Apache Spark installed and configured (Follow our guides: How to install Spark on Ubuntu, How to install Spark on Windows 10)
Environment set up for Spark (we will use Pyspark in Jupyter notebooks).
Data stream (we will use Twitter API).
Python libraries tweepy, json, and socket for streaming data from Twitter (use pip to install them).

What is Spark Streaming?

Spark Streaming is a Spark library for processing near-continuous streams of data. The core abstraction is a Discretized Stream created by the Spark DStream API to divide the data into batches. The DStream API is powered by Spark RDDs (Resilient Distributed Datasets), allowing seamless integration with other Apache Spark modules like Spark SQL and MLlib.

Businesses leverage the power of Spark Streaming in many different use cases:

Live stream ETL – Cleaning and combining data before storage.
Continuous learning – Constantly updating machine learning models with new information.
Triggering on events – Detecting anomalies in real-time.
Enriching data – Adding statistical information to data before storage.
Live complex sessions – Grouping user activity for analysis.

The streaming approach allows for faster customer behavior analysis, quicker recommendation systems, and real-time fraud detection. For engineers, any sort of sensor anomaly from IoT devices is visible as the data is collected.

Note: Learn more about the difference between RDD and DataFrame.

Aspects of Spark Streaming

Spark Streaming supports both batch and streaming workloads natively, which provides exciting improvements to data feeds. This unique aspect satisfies the following requirements of modern data streaming systems:

Dynamic load balance. Since the data divides into micro-batches, bottlenecking is no longer an issue. Traditional architecture processes one record at a time, and once a computationally intense partition comes along, it blocks all other data on that node. With Spark Streaming, the tasks divide among workers, some processing longer and some processing shorter tasks depending on the available resources.

Bottleneck vs Spark Streaming Dynamic Load Balance

Failure recovery. Failed tasks on one node discretize and distribute among other workers. While the worker nodes perform computation, the straggler has time to recover.
Interactive analytics. DStreams are a series of RDDs. Batches of streaming data stored in worker memory query interactively.
Advanced analytics. The RDDs generated by DStreams convert into DataFrames that query with SQL and extend to libraries, such as MLlib, to create machine learning models and apply them to streaming data.
Improved stream performance. Streaming in batches increases throughput performance, leveraging latencies as low as a few hundred milliseconds.
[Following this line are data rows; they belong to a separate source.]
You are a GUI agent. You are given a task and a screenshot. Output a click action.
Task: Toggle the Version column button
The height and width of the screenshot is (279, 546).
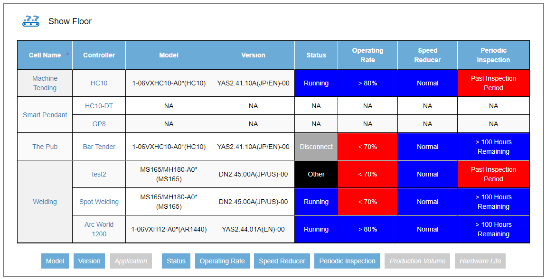(89, 261)
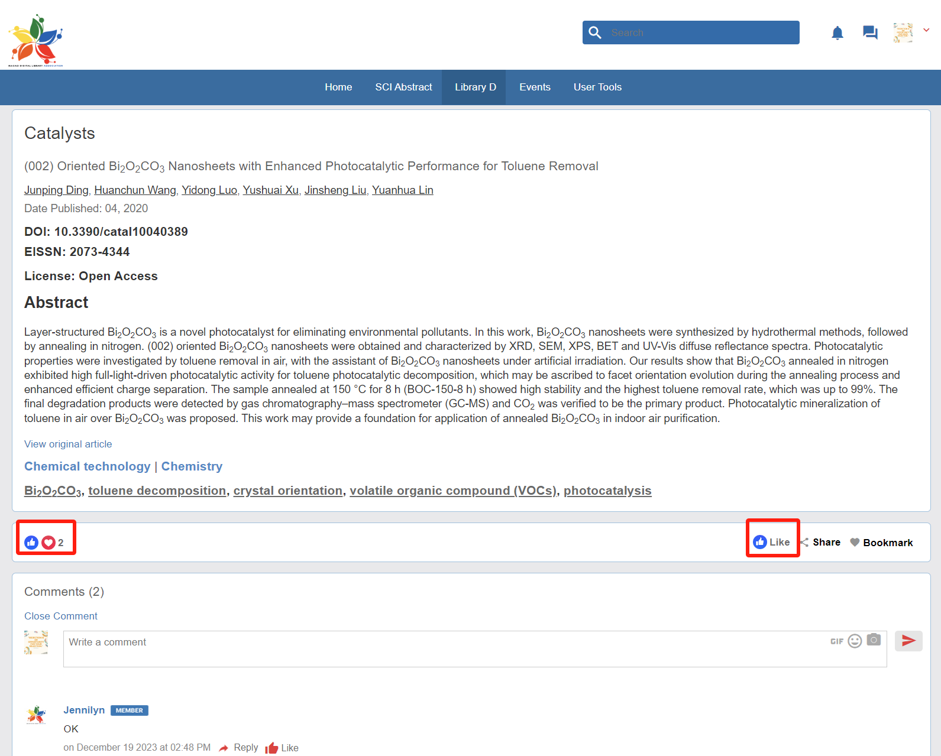
Task: Like Jennilyn's comment
Action: tap(282, 748)
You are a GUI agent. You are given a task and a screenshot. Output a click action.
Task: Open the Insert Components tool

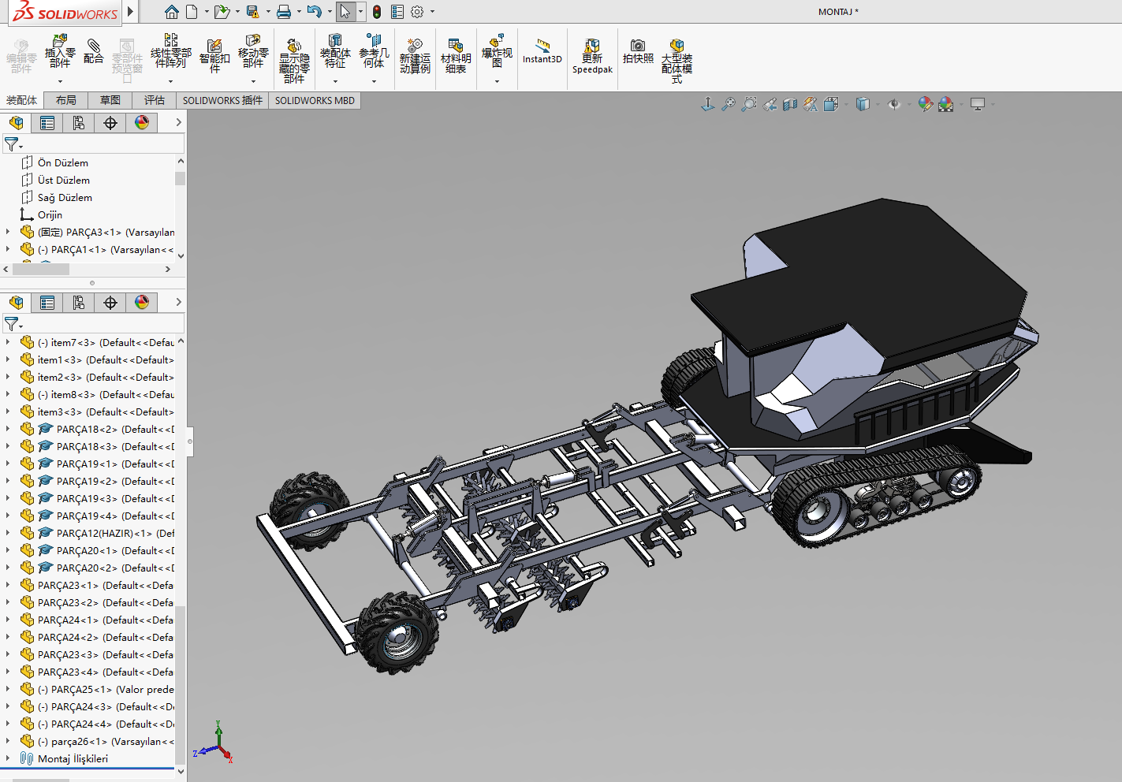point(59,55)
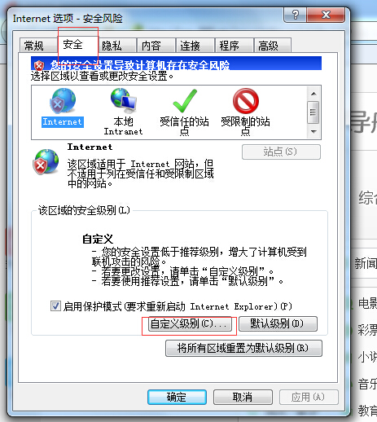Confirm with the 确定 button
This screenshot has height=422, width=377.
click(x=177, y=398)
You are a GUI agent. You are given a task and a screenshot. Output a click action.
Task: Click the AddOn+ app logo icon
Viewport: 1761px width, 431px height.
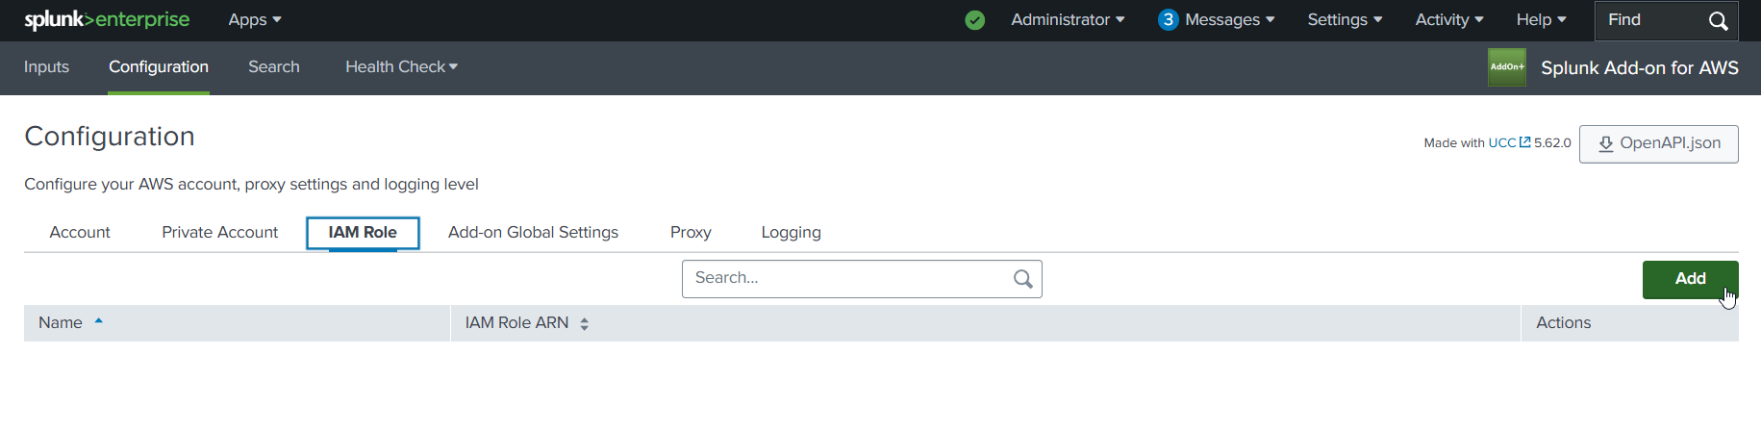(1506, 67)
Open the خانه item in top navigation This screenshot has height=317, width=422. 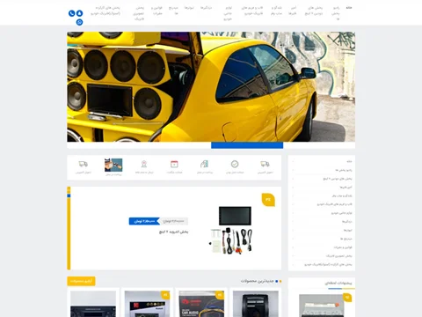pyautogui.click(x=349, y=8)
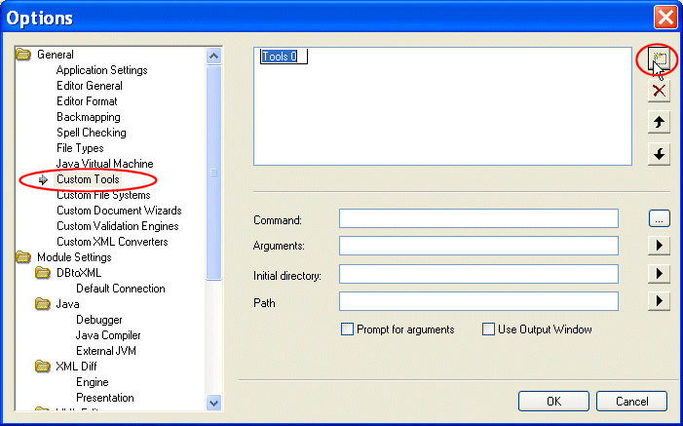Open the General folder icon
The image size is (683, 426).
23,55
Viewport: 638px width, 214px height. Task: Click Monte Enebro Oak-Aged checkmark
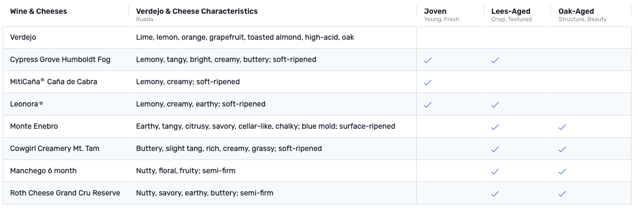click(562, 127)
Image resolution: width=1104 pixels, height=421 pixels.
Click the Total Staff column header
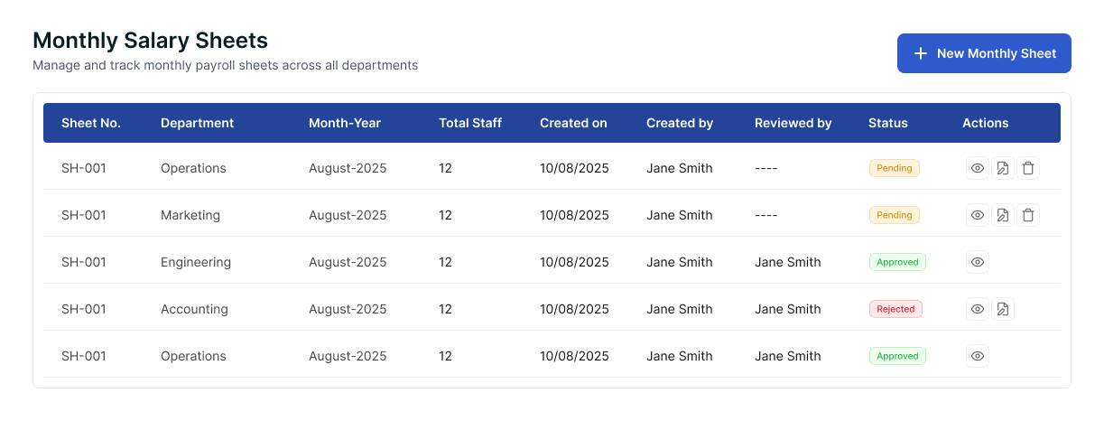coord(469,123)
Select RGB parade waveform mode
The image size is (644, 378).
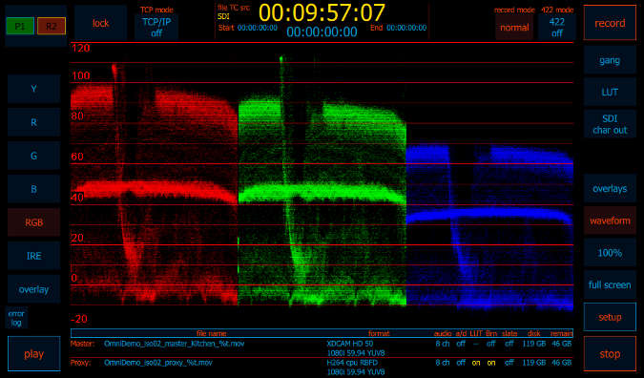[34, 222]
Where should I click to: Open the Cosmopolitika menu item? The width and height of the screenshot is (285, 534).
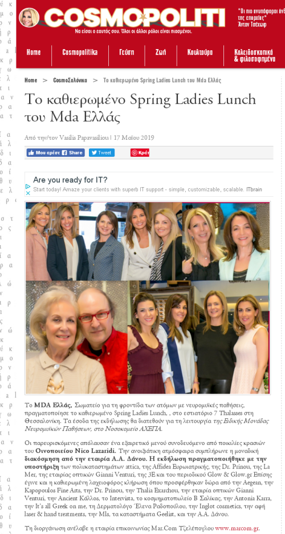80,52
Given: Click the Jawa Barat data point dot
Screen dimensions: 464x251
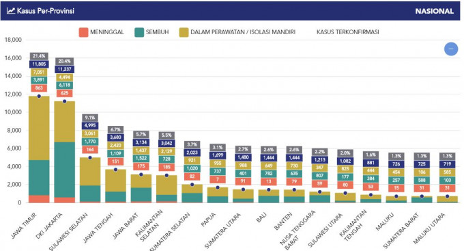Looking at the screenshot, I should 141,174.
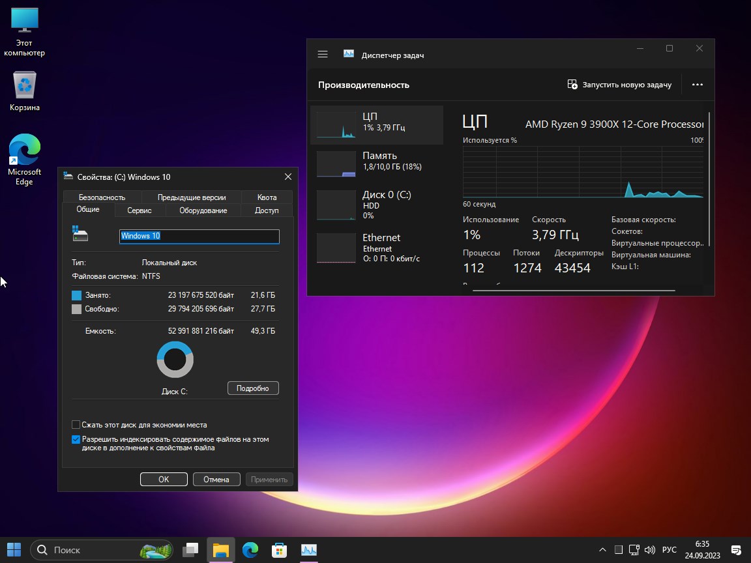The height and width of the screenshot is (563, 751).
Task: Expand hidden system tray icons chevron
Action: (602, 550)

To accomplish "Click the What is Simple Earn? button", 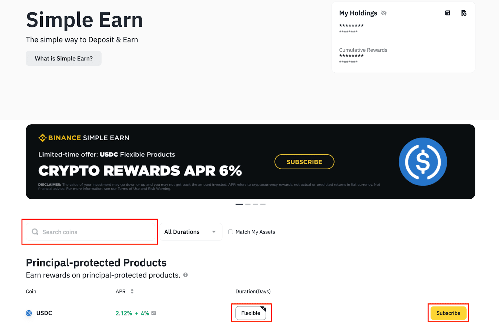I will 64,59.
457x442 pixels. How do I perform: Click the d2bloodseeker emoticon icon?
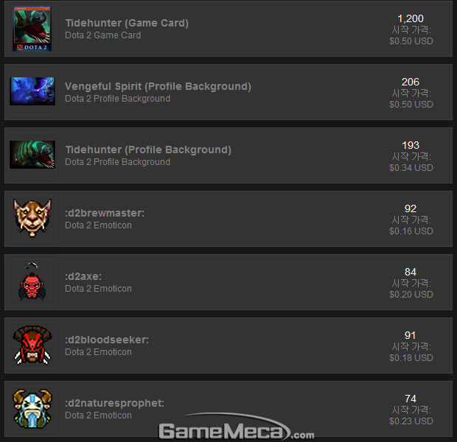point(32,345)
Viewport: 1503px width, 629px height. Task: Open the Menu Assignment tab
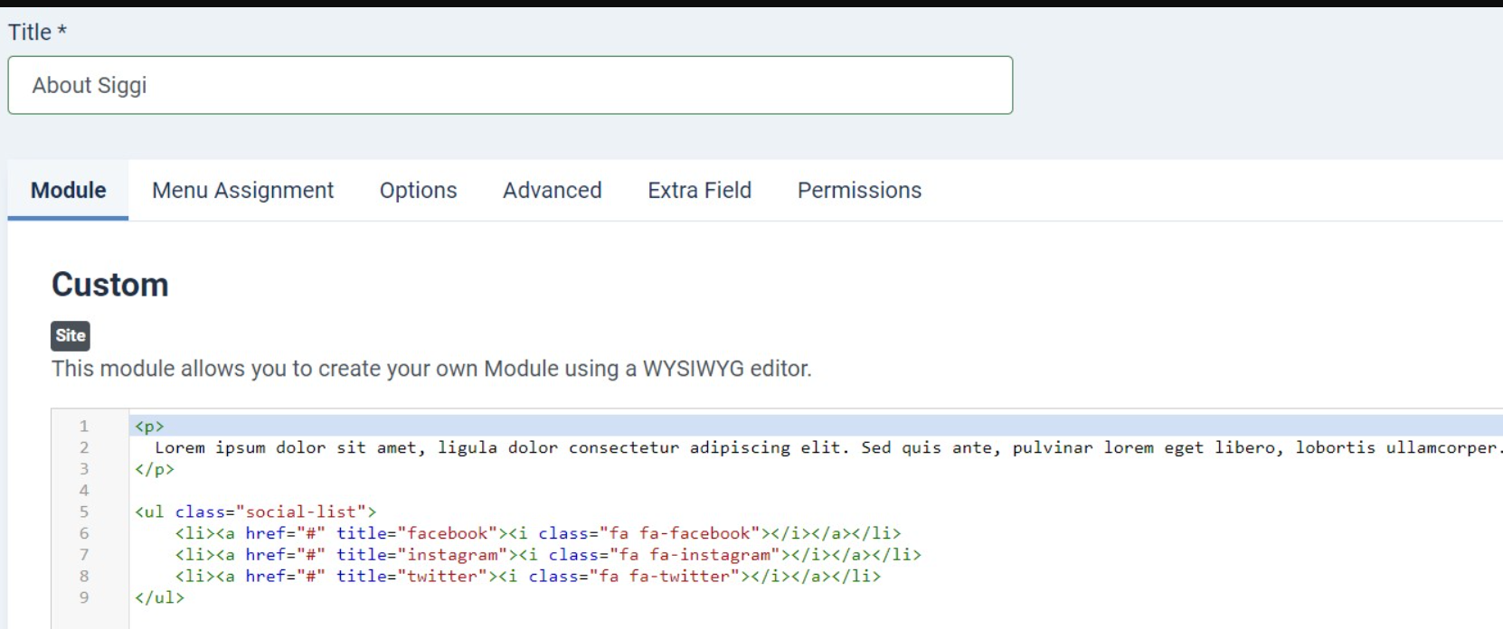point(242,191)
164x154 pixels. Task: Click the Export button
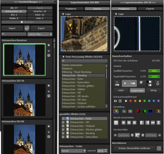[41, 28]
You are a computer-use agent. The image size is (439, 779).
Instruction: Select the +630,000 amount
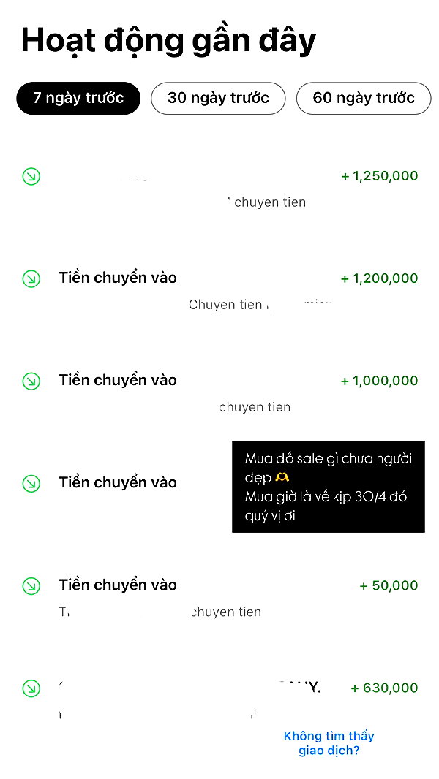[384, 688]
Advantages and Drawbacks of Spark Streaming

Every technology, including Spark Streaming, has advantages and drawbacks:

Pros	Cons
Outstanding speed performance for complex tasks	Large memory consumption
Fault tolerance	Hard to use, debug and learn
Easily implemented on cloud clusters	Not well documented, and learning resources are scarce
Multilanguage support	Poor data visualization
Integration for big data frameworks such as Cassandra and MongoDB	Slow with small amounts of data
Ability to join multiple types of databases	Few machine learning algorithms

How Does Spark Streaming Work?

Spark Streaming deals with large-scale and complex near real-time analytics. The distributed stream processing pipeline goes through three steps:

1. Receive streaming data from live streaming sources.

2. Process the data on a cluster in parallel.

3. Output the processed data into systems.

Spark Streaming Architecture

The core architecture of Spark Streaming is in discretized streaming of batches. Instead of going through the stream processing pipeline one record at a time, the micro-batches are dynamically assigned and processed. Therefore, the data transfers to workers based on available resources and the locality.

When data arrives, the receiver divides it into partitions of RDDs. Conversion to RDDs allows for processing batches using Spark codes and libraries since RDDs are a fundamental abstraction of Spark datasets.

Spark Streaming Sources

Data streams require data received from sources. Spark streaming divides these sources into two categories:

Basic sources. The sources directly available in the Streaming core API, such as socket connections and file systems compatible with the HDFS
Advanced sources. The sources require linking dependencies and are not available in the Streaming core API, such as Kafka or Kinesis.

Each input DStream connects to a receiver. For parallel streams of data, creating multiple DStreams generates multiple receivers as well.

Note: Make sure to allocate enough CPU cores or threads. The receiver uses a share of resources, but processing parallel streamed data also requires computing power.

Spark Streaming Operations

Spark Streaming includes execution of different kinds of operations:

1. Transformation operations modify the received data from the input DStreams, similar to the ones applied to RDDs. The transformation operations evaluate lazily and do not execute until the data reaches the output.

2. Output operations push the DStreams to external systems, such as databases or file systems. Moving to external systems triggers the transformation operations.

Note: The output operations differ depending on the programming language.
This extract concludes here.